━━━ MATERIAL PROVIDED

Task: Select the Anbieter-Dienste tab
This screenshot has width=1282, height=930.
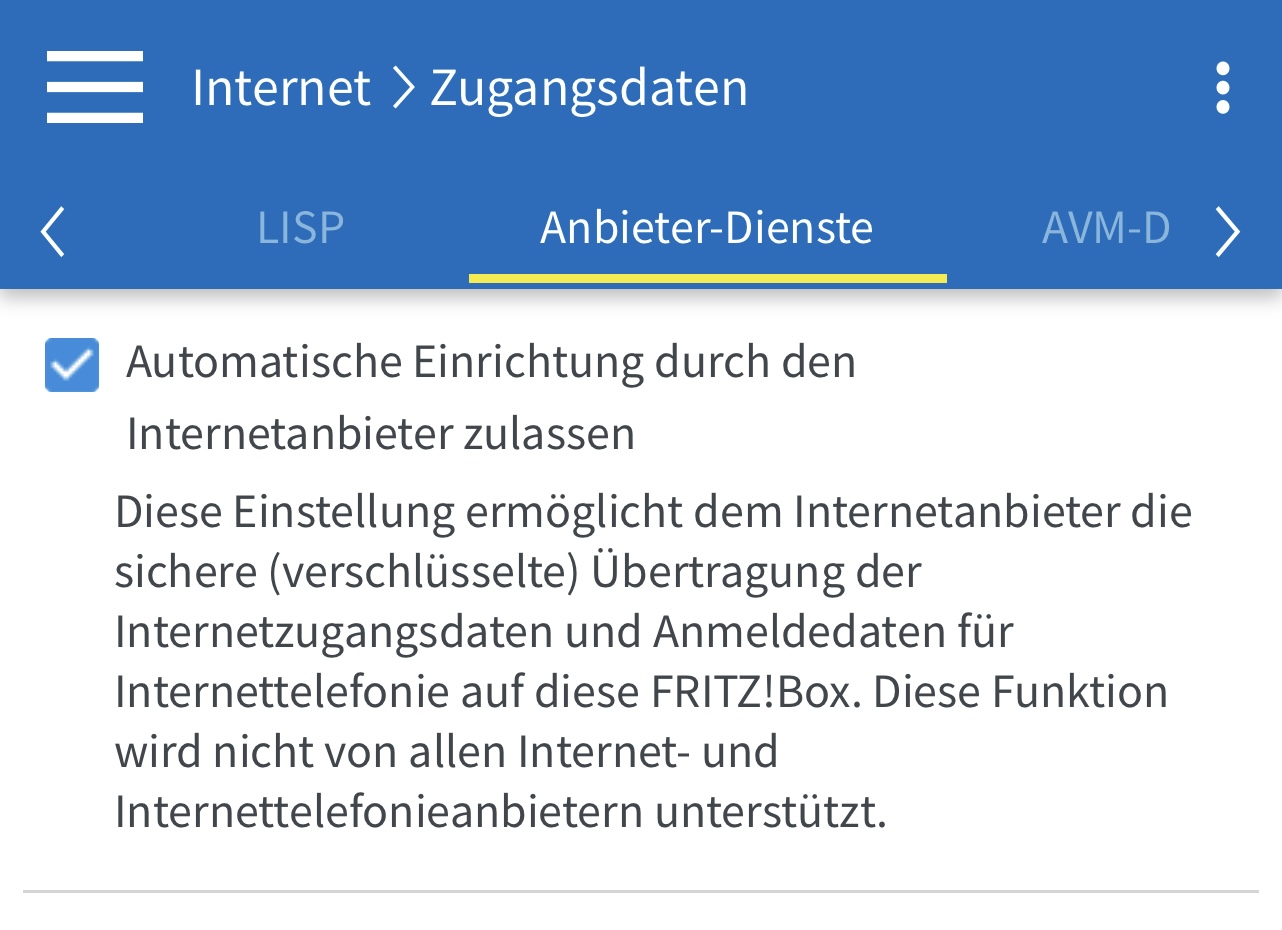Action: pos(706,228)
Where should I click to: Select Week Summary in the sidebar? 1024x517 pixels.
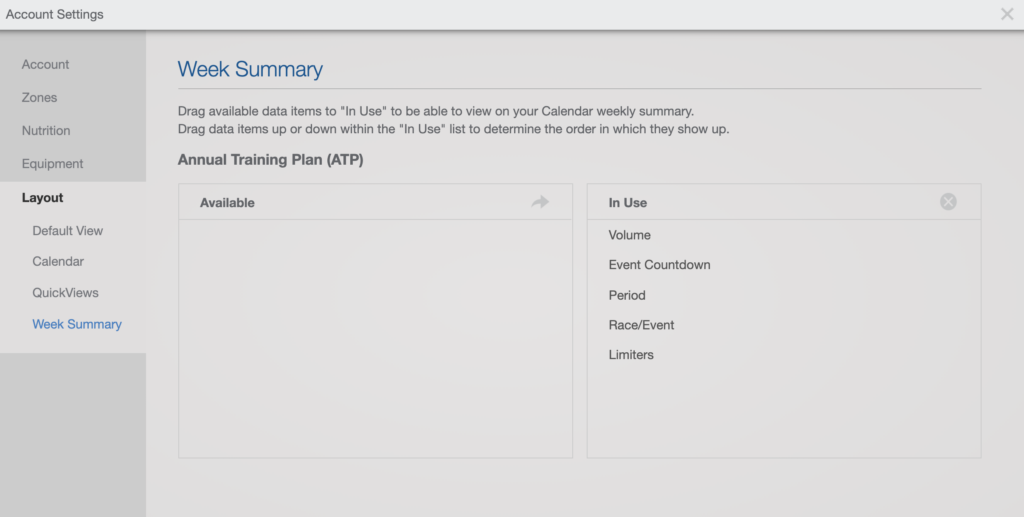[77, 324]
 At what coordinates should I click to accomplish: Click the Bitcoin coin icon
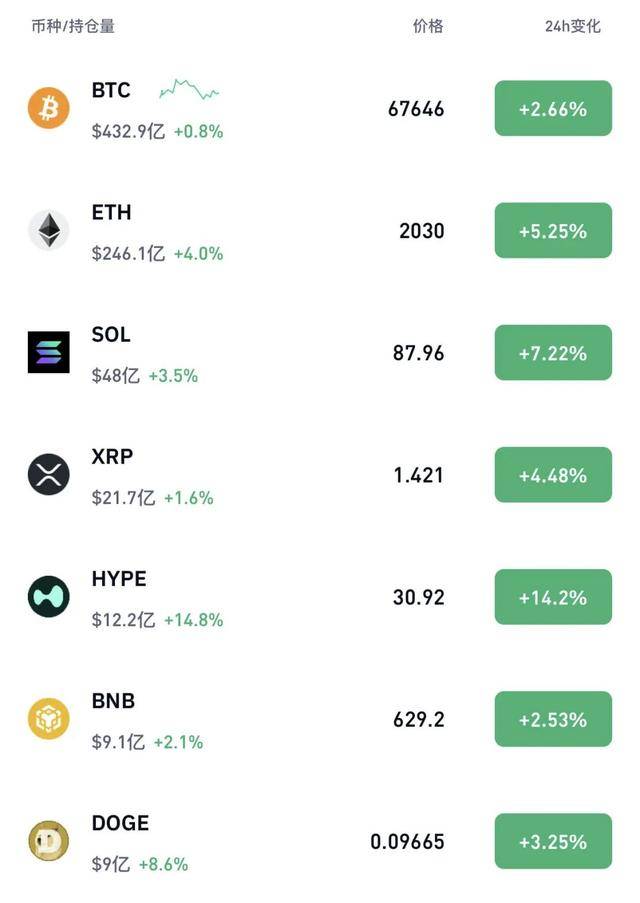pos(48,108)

━━━━━━

WORK TASK: Looking at the records above, extract only the lines from the one with "This screenshot has width=1282, height=930." through the last line, exactly, with the pictures left out.

RESULT OF THE TASK:
This screenshot has width=1282, height=930.
Action: pos(706,228)
Where should I click to: Select Week Summary in the sidebar? 1024x517 pixels.
[77, 324]
 At what coordinates should I click to accomplish: Click the Bitcoin coin icon
pos(48,108)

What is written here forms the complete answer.